WRITTEN TASK 1
Please transcribe everything from "Michael Dirda: Hello, all." down to "he said digressively.)" in the passage about Michael Dirda.
WRITTEN TASK 2
Answer these questions from the passage about Michael Dirda:
(a) At which university did Dirda earn his PhD?
(b) What activity does he call "my only real pastime"?
(c) What does he say his actual middle name is?

SUPPLIED PASSAGE
Michael Dirda's name appears weekly in The Post's Book World section: – If he's not reviewing a fat literary biography or an ambitious new novel, he's likely to be writing a lighthearted essay about the joys and burdens of living in a house filled with way too many books. Though holding a PhD in comparative literature from Cornell, Dirda is still smart enough to be an unabashed fan of "The Simpsons," noting that "the show's genius derives from its details." He also loves P.G. Wodehouse, intellectual history, children's books and locked room mysteries – just the sort of range you'd expect from a Pulitzer Prize winner for distinguished criticism.

These days, Dirda says he spends inordinate amounts of time mourning his lost youth and daydreaming ("my only real pastime"). Otherwise he just reads books and writes about them, with occasional visits to secondhand bookstores in search of treasures. He claims that the happiest hours of his week are spent sitting in front of a computer working on his reviews and Readings columns. Never afraid of self-criticism and in fact pretty good at it, Dirda once noted: "Do not imagine that I regard my taste for literary artifacts as anything but shameless and vulgar. I have sunk so low as to covet Edward Gorey coffee mugs. I yearn for a bust of Dante to place on a bookcase."

dingbat

Send in your questions and comments.


Winston-Salem, NC: Do you like Robert Penn Warren's poetry and will the new collected volume of his work published by LSU Press be reviewed in the paper?

Michael Dirda: Hello, all. Welcome to another session of Dirda on Books. This week people have been encouraged to send in poetry questions--this being poetry month--but we will probably also touch on other matters. Digression is my middle name (actually Damian is my middle name, but that's another story, he said digressively.)

SUPPLIED INFORMATION

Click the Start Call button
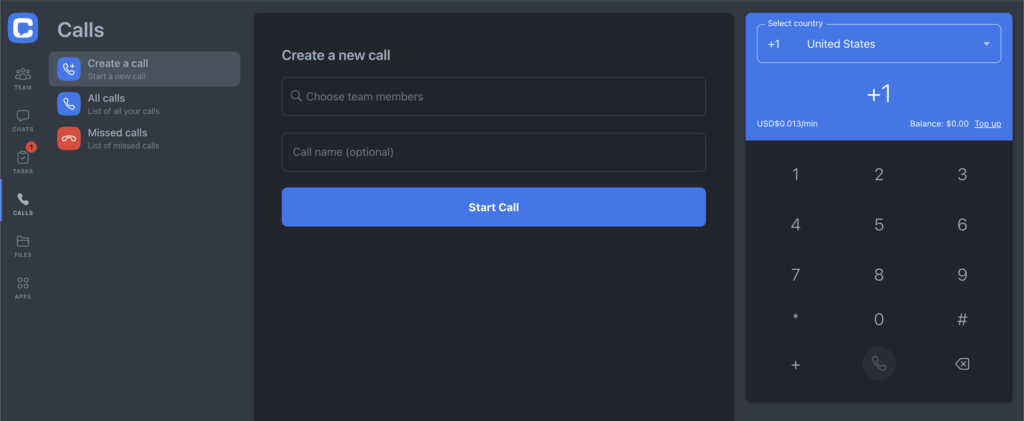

COMPLETE OUTPUT 1
Michael Dirda: Hello, all. Welcome to another session of Dirda on Books. This week people have been encouraged to send in poetry questions--this being poetry month--but we will probably also touch on other matters. Digression is my middle name (actually Damian is my middle name, but that's another story, he said digressively.)

COMPLETE OUTPUT 2
(a) Cornell
(b) Daydreaming
(c) Damian